Temer e Calero: vamos exigir a divulgação imediata de todas as gravações

  • Por Reinaldo Azevedo/Jovem Pan
  • 28/11/2016 12h21
Michel Temer e Marcelo Calero durante posse do novo ministro da Cultura (Foto: PR)

Defendi, como sabem os leitores, desde o primeiro momento, a demissão de Geddel Vieira Lima, Quando veio a público a entrevista de Marcelo Calero à Folha, ainda no dia 19, estava claro, para mim, que o então ministro da Secretaria de Governo não tinha condições de ficar no cargo. Não se falava, então, de gravações, questão que só apareceu depois, quando Calero depôs à Polícia Federal.

Eu acho que Calero fez muito bem em pedir demissão e em tornar pública a razão de sua saída. Mas é claro que não endosso que grave conversas com o presidente, por telefone ou não. A razão é simples. O que é um ministro? Um ministro é o braço do presidente numa determinada área. É por isso que se diz, e é o certo, que ministro não tem vontade própria. Bem, mas gravações foram feitas. E não está claro até agora em quais circunstâncias. Segundo entendi, o ex-ministro da Cultura nega que tenha gravado uma conversa no gabinete da Presidência, durante audiência com o chefe do Executivo.

Bem, não importa. A esta altura, só uma coisa contribui para tranquilizar o país — ou levar ao desfecho com os quais sonham os extremistas de esquerda e de direita: A DIVULGAÇÃO DE TODAS AS GRAVAÇÕES FEITAS POR CALERO.

Segundo consta, o ex-ministro entregou o material à Polícia Federal. O governo Temer deveria, a meu ver, recorrer aos métodos legais disponíveis para tentar fazer com que o conteúdo das gravações seja conhecido por todos os brasileiros. A espera, nesse caso, é muito pior. O dano da suspeita é maior do que o perigo daquilo que eventualmente tenha sido dito.

Parece que uma das conversas com Temer foi ao telefone. Este teria sugerido que o caso da Bahia fosse remetido à AGU? Nada há de ilegal nisso. Afinal, Geddel era um braço do presidente; Calero era outro. Não consta que Temer tenha dito: “Vamos deixar essa questão legal de lado e resolver…”. Não parece que tenha sido isso.

A oposição, claro!, moralista como é, vai entrar com uma denúncia contra Temer, na Câmara, pedindo o seu impeachment. Bem, dizer o quê? O caso não foi enviado à AGU. O Iphan proibiu a construção do prédio nas dimensões inicialmente previstas. A decisão do órgão prevaleceu, a despeito da pressão de Geddel. E, segundo Calero, o próprio presidente tentou impedir a sua saída. Ou por outra: entre Geddel, que queria a liberação da obra, e Calero, que endossou a decisão do Iphan, com quem ficou Temer, ainda que tenha sugerido que o então ministro passasse o caso à AGU?
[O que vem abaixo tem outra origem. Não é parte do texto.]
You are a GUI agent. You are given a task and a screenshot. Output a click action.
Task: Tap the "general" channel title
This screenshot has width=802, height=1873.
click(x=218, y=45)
Não adianta. Enquanto essas gravações não forem conhecidas, restará sempre a suspeita de que o presidente fez algo de irregular, embora não se conheçam as consequências dessa suposta irregularidade. Pelo contrário: a decisão do Iphan prevaleceu; Kátia Bogea, presidente do órgão, continua no cargo, e Geddel, o ministro que fez a pressão indevida está fora do governo.

Por que mesmo os companheiros querem gritar “Fora Temer”???

Divulgação já! De todas as gravações.

Proposta
Ah, sim: Michel Temer aventou a hipótese de encaminhar uma proposta para que todos os encontros com o presidente em órgãos oficiais sejam gravados. Acho a proposta boa. Diminui a chance de haver problemas e de auxiliares e aliados tentarem conversas incômodas.

Reitero: será difícil um advogado tentar encontrar o crime de Temer nesse caso. Mas os vermelhos contam com doutores muito criativos.

Enquanto se discute a questão legal, reivindico: DIVULGUEM TODAS AS GRAVAÇÕES JÁ!